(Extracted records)
===

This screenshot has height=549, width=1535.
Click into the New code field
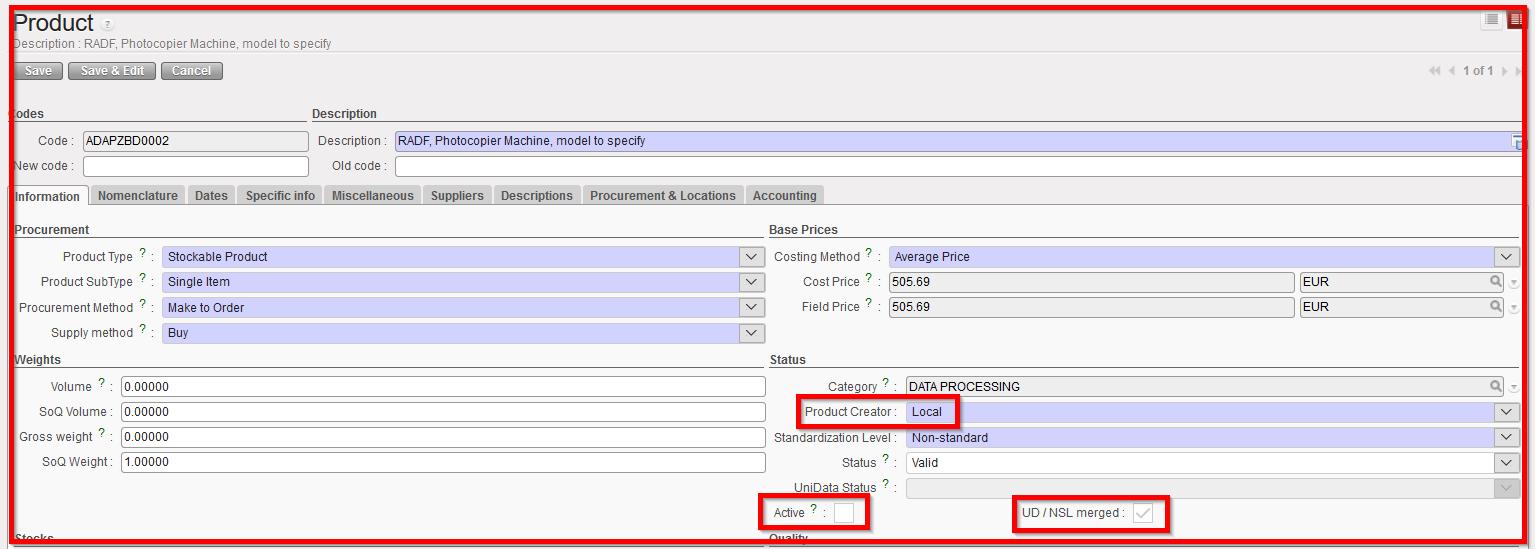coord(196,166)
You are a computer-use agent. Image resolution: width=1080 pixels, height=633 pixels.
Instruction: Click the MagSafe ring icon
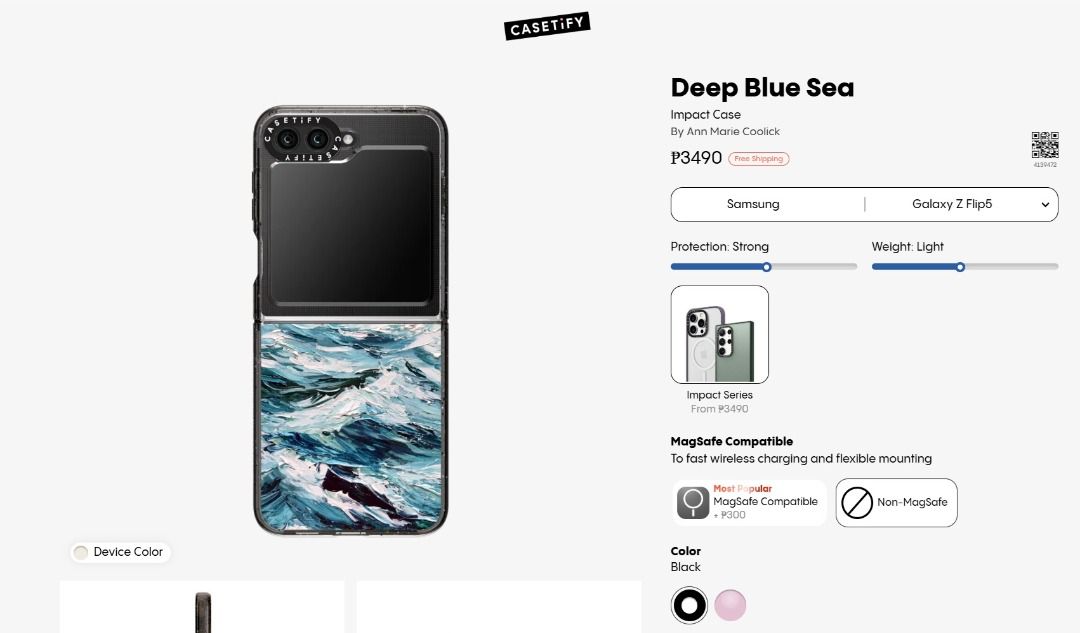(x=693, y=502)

===

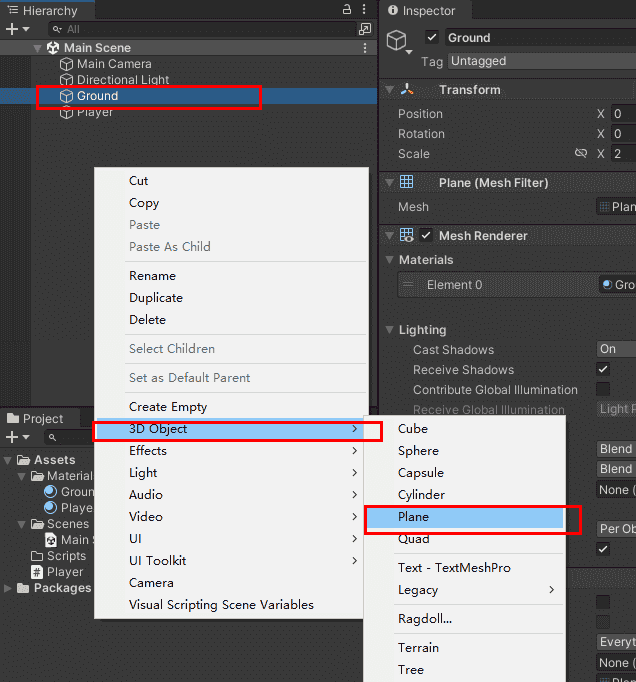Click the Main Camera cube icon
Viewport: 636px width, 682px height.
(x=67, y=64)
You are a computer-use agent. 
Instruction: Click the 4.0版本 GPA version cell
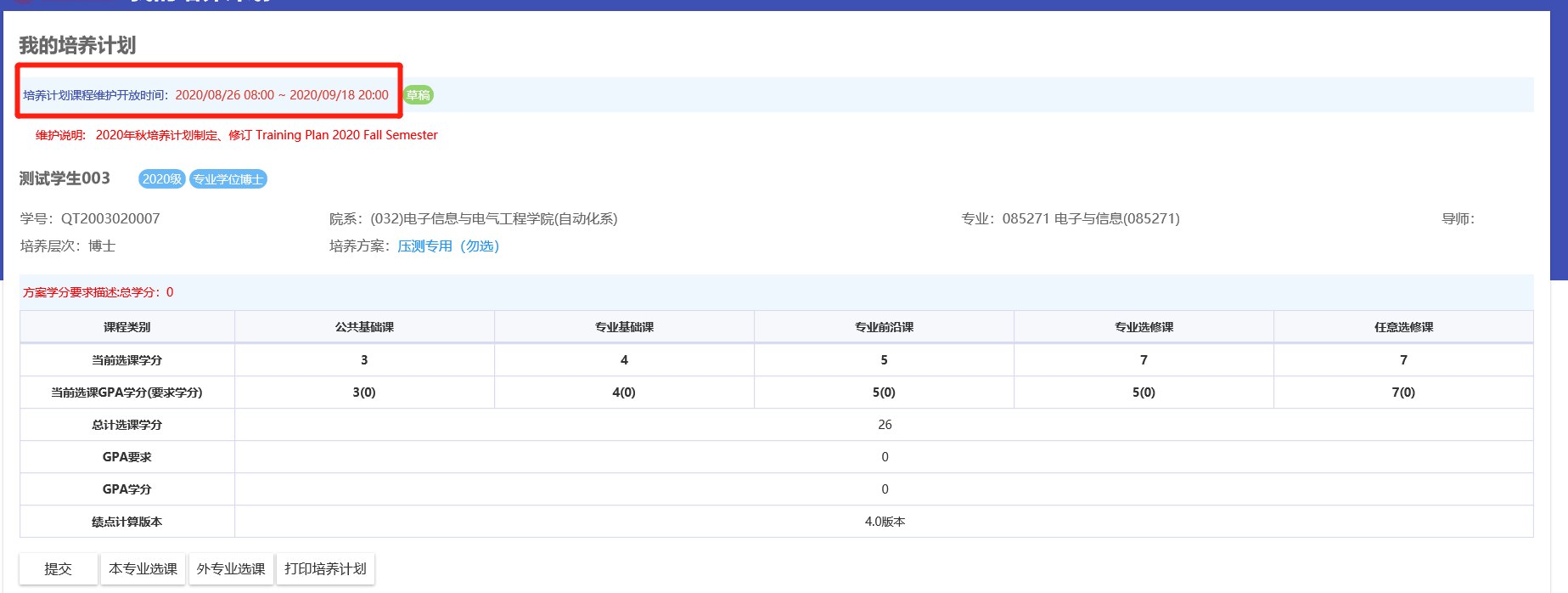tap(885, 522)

===

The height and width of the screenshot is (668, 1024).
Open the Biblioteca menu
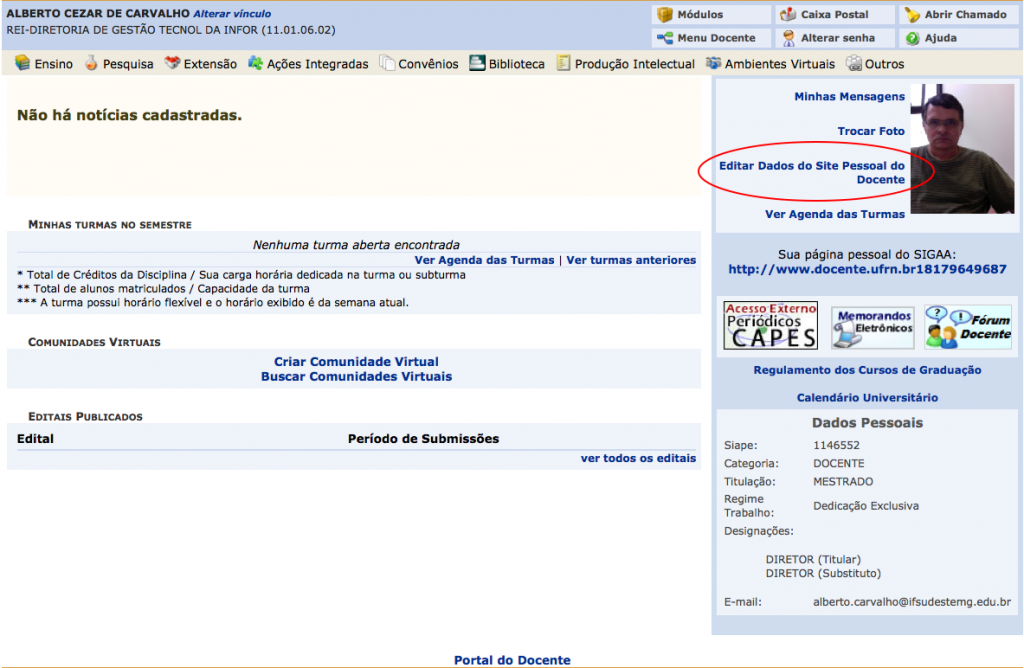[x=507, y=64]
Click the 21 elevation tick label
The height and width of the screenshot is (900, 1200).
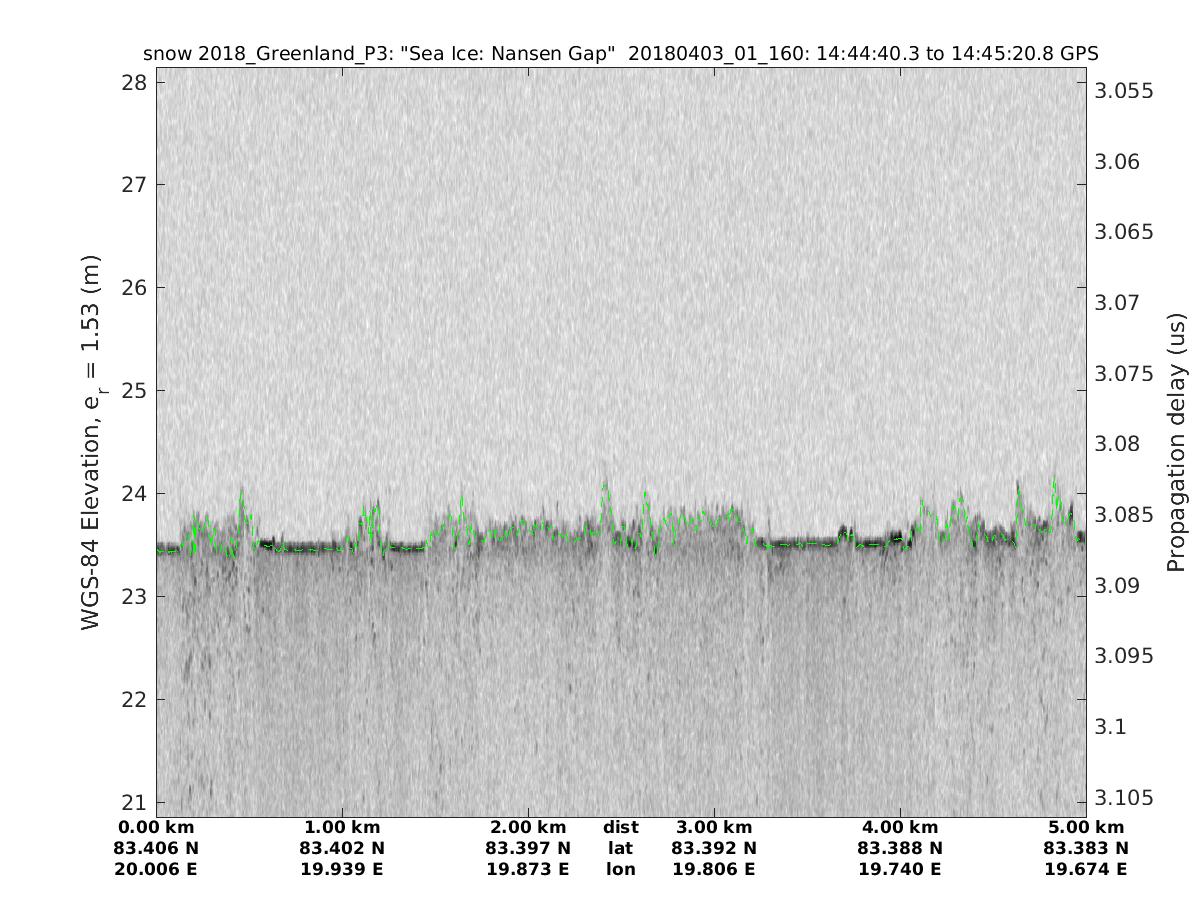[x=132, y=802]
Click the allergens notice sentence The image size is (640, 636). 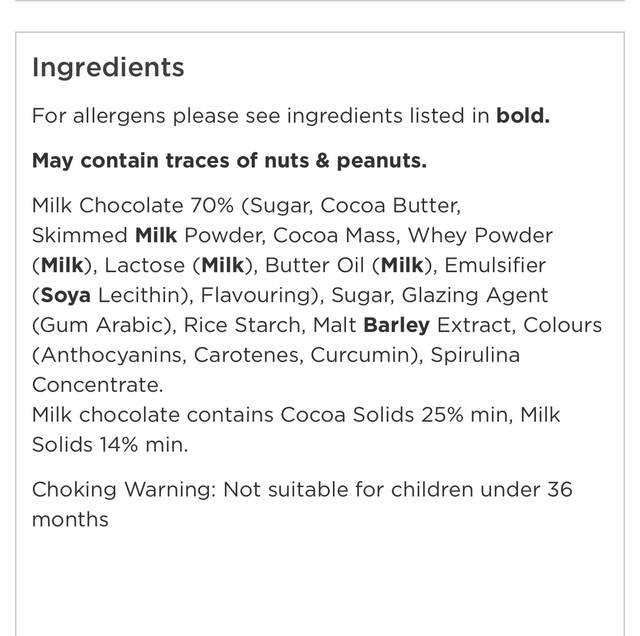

===

• [Task directions]: Look through the entries above and count each line holding "computer"; report the count alone.

• [Answer box]: 2